What needs to be done
Among the records, which lines hold the word "will"? Pick them out.

Dataset content
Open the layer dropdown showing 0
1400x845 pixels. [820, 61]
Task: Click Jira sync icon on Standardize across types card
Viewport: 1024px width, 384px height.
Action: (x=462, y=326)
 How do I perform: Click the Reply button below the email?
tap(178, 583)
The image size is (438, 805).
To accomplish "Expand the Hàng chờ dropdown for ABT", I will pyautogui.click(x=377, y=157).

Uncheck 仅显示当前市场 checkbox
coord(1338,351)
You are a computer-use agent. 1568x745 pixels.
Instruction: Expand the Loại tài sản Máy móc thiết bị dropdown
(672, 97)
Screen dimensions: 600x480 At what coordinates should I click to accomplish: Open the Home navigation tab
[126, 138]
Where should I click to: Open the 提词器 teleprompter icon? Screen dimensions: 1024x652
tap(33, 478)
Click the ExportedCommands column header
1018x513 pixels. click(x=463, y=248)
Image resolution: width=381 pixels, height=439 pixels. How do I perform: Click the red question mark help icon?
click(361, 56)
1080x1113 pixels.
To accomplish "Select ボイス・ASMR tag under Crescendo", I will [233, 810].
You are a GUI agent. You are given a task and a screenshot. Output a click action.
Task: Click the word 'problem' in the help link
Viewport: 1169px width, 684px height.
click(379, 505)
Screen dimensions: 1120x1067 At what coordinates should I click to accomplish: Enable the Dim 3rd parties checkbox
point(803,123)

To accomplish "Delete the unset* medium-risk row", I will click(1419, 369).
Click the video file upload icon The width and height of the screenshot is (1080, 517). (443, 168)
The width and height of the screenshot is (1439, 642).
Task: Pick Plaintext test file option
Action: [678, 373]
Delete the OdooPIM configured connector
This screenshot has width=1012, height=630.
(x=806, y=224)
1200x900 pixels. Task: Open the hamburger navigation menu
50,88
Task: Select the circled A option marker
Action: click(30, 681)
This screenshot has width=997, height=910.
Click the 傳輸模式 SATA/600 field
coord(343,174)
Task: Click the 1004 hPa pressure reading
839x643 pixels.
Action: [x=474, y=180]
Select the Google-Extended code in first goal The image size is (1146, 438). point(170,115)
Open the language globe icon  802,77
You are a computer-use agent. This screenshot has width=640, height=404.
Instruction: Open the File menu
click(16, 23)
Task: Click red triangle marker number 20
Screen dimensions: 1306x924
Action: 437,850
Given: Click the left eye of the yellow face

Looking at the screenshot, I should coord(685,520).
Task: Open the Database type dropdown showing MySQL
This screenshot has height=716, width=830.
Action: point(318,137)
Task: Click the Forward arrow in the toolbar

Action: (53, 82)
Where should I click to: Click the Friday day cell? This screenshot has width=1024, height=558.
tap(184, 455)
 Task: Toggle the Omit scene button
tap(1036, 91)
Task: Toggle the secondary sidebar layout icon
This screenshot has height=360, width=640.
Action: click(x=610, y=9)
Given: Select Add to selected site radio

Solution
To accomplish "Expand the Hàng chờ dropdown for ABT", I will pyautogui.click(x=377, y=157).
To accomplish "Select ボイス・ASMR tag under Crescendo", I will [233, 810].
To accomplish "Delete the unset* medium-risk row", I will click(1419, 369).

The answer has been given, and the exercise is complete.